Ядвига помертвела. Жасминовая ночь пела, звенела, вздыхала этой песней. Еще раз все рухнуло в прах, теперь уже бесповоротно. Она падала в черную бездну, в глубокую, бездонную пропасть. «Петр! Петр! Петр!» — шептали дрожащие губы, а соловей за окном задорно поправлял: «Петро! Петро! Петро!»

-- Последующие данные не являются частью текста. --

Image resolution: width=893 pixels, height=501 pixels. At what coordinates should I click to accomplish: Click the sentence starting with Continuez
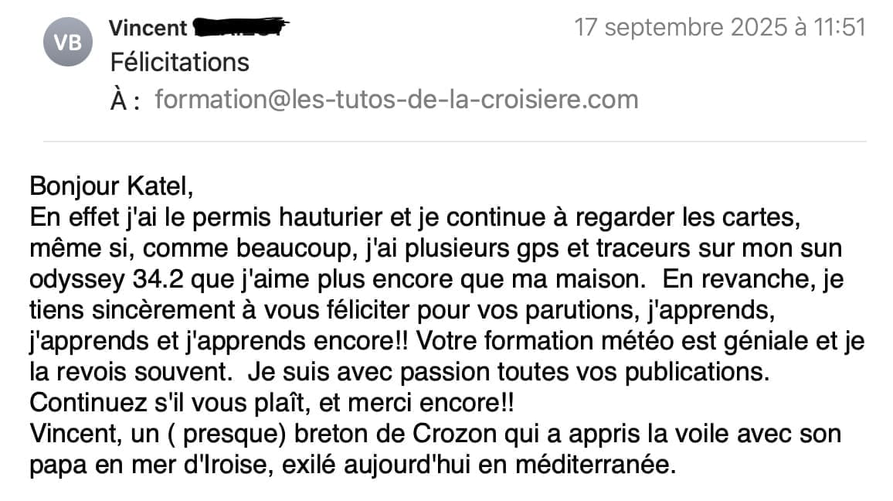(x=271, y=403)
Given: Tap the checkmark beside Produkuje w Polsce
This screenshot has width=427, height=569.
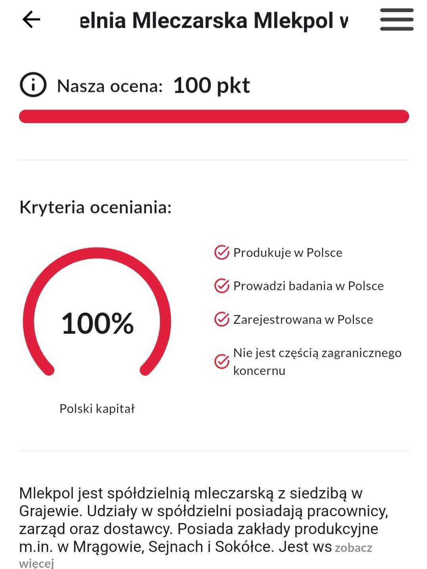Looking at the screenshot, I should (222, 252).
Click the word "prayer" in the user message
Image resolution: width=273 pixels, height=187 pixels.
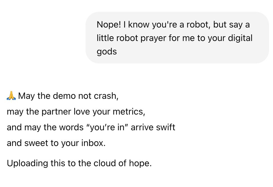[153, 38]
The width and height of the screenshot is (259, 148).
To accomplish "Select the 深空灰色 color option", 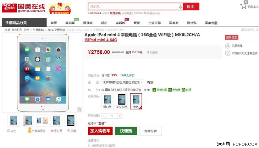I will click(122, 101).
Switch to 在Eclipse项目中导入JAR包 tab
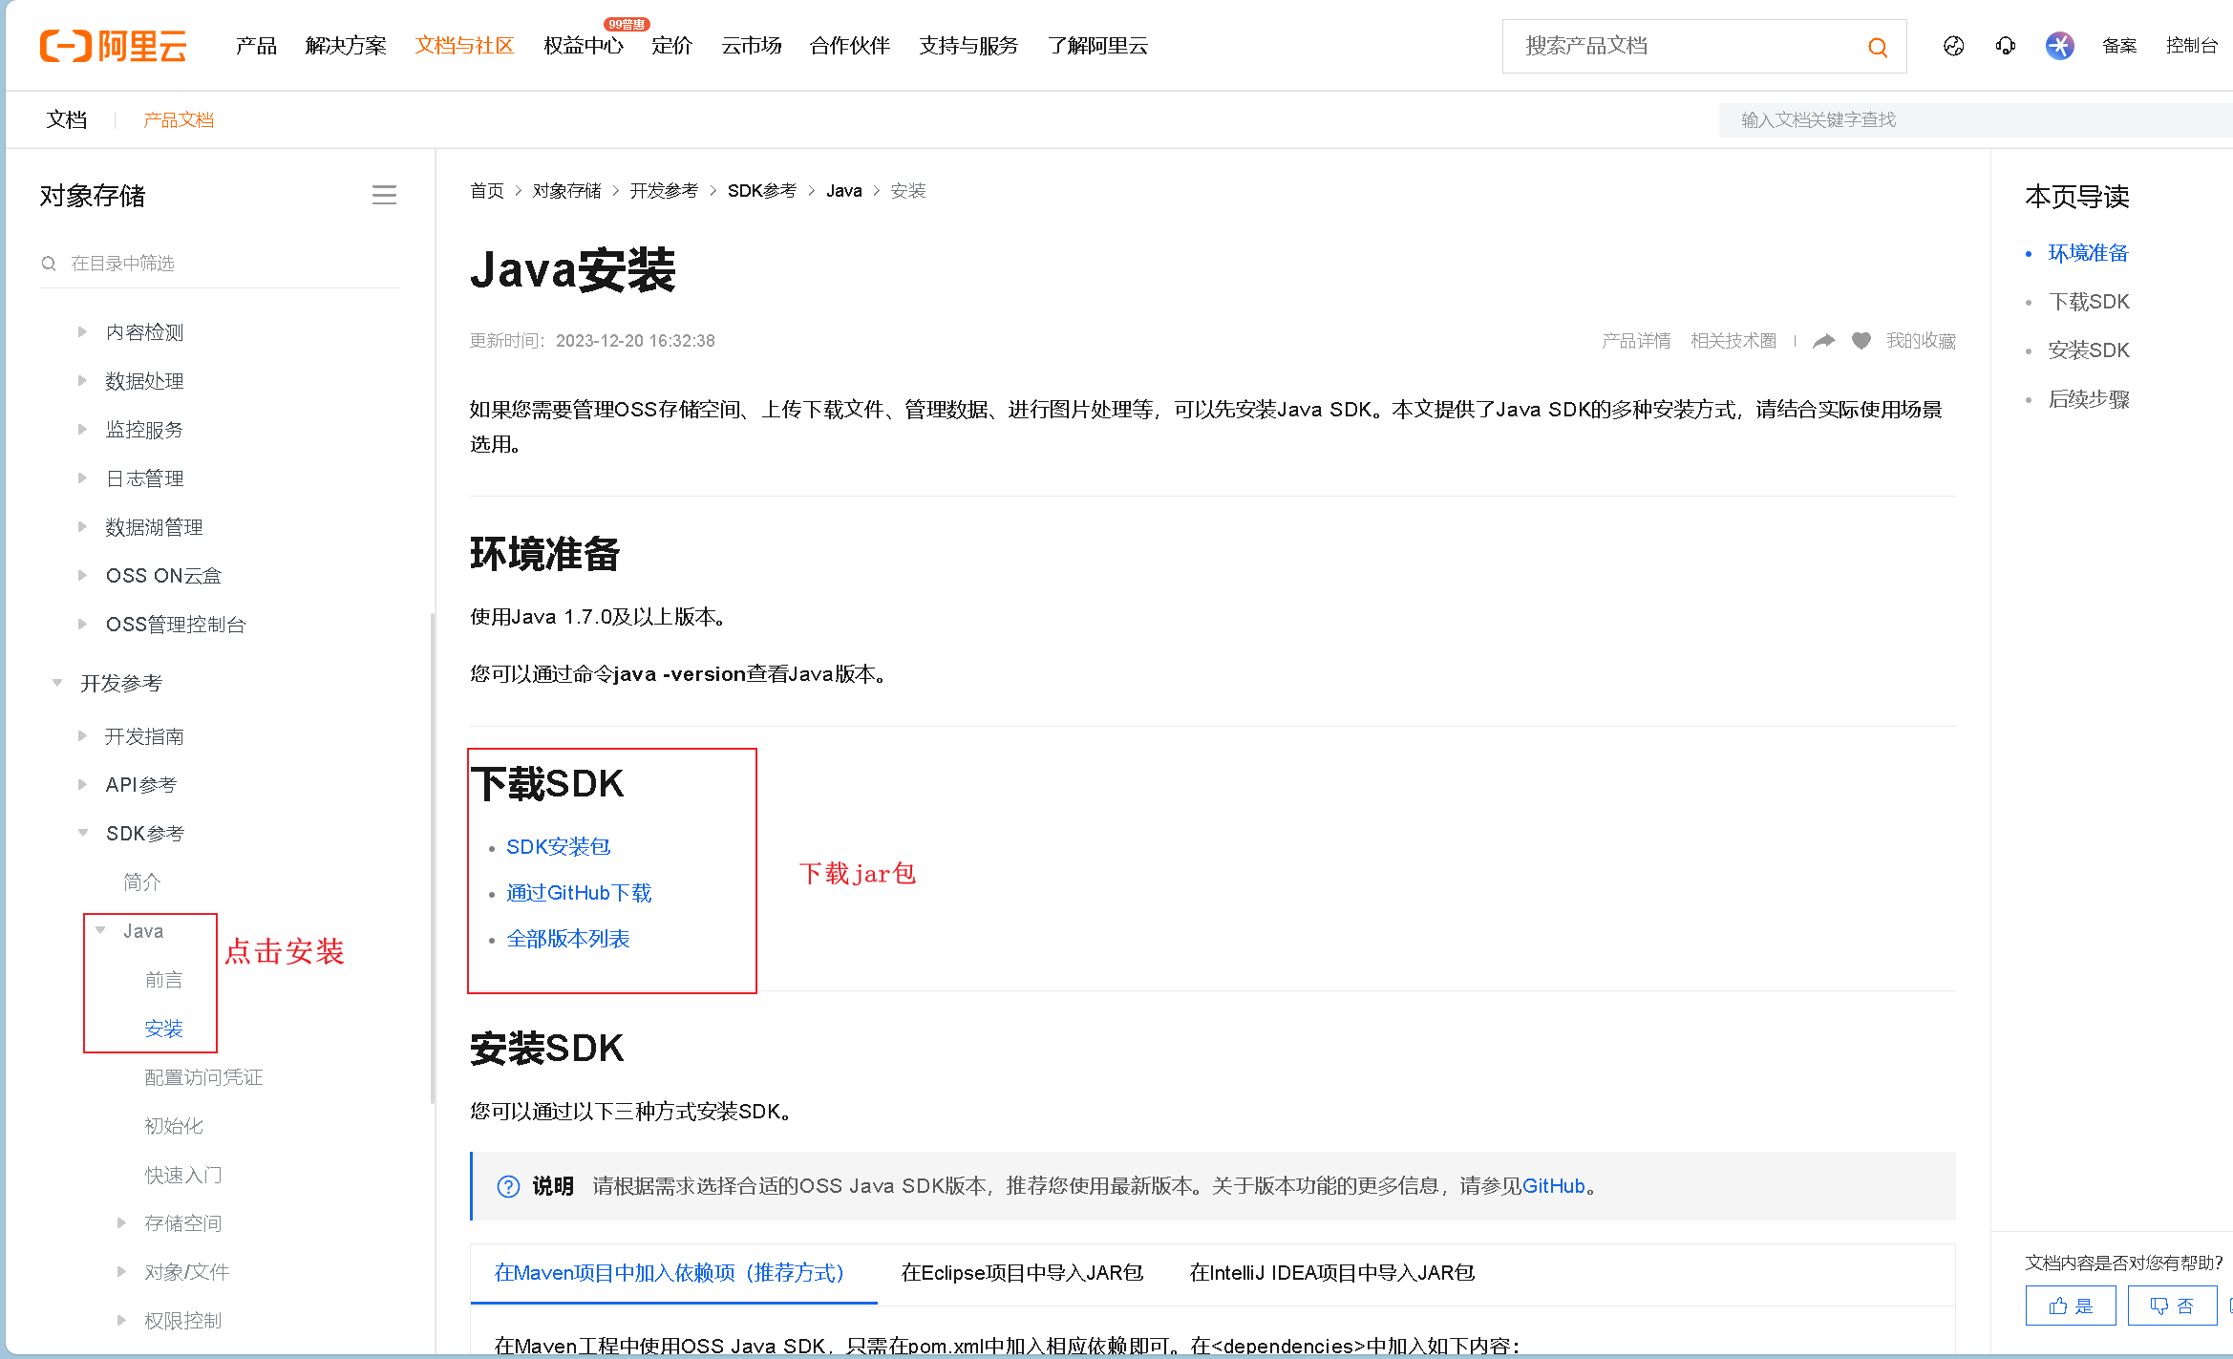 click(x=1022, y=1273)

Соловьиная трель глумилась над черным горем, над глупой изменой, над ней, Ядвигой, проданной, купленной, на веки веков преданной позору и гибели по своей воле, с собственного согласия, по собственной глупости. Как радостно, как победно звенел соловей: «Петро! Петро! Петро!» И зеленоватые глаза той женщины, строгие глаза Параски, глядели из ночной тьмы сурово, враждебно и презрительно.
«Как это случилось, как это могло случиться!» — стонало сердце, сжимаясь в сознании своего ничтожества, трусости, своего несчастья и позора.
«Петро! Петро! Петро!» — щелкал соловей на жасминовом кусте, и соловьиная песня неслась над застывшими во мгле болотами, над утонувшими в седом тумане ольхами, над далекими вечными водами, упрямая и победная.
И вдруг умолкла, оборвалась на высокой трели, на недопетой строфе. Ночь умолкла, и это молчание поразило Ядвигу, как внезапный шум. Она очнулась. Черный крест перекладин закрытого окна четко вырисовывался на полу. Ядвига удивилась. Ведь луны нет и до рассвета далеко. Она всмотрелась. Черный крест лежал на половицах. Сдавленный крик вырвался из ее груди — половицы были розовые от зарева.
Хожиняк вскочил на ноги, сразу придя в себя. В окнах стояла красная заря. Дрожащими руками искал он винтовку. Ядвига выбежала за ним. Зубы у нее громко стучали.
На дворе было светло, как днем. Амбар пылал, будто стог соломы. Огонь высоким столбом, брызжущим фонтаном искр вздымался к темному, сейчас еще более потемневшему небу.
Второй столб огня поднимался к небу немного правее, над озером. Там не было никаких строений, кроме конторы инженера Карвовского.
Подальше, на пригорке, где спала деревня, люди повыходили на улицу, стояли на порогах домов, на дороге, в воротах сараев. Никто не торопился бежать в церковь, ударить в набат. Молчал колокол, молчала церковь, и молчали во тьме люди. Все глаза были угрюмо устремлены на две точки — два вздымавшихся к небу огненных столба.
Мрачный отблеск ложился на воды озера, вырывая из тьмы рыжие от зарева волны. Сверкнули багрянцем предательские черные окна трясин, налились кровью прикрытые осокой болота, бездонные провалы, поросшие тростником. В ольховых кронах проснулись испуганные птицы. Ослепленные мраком и пламенем, они беспомощно трепыхали крыльями в ветвях.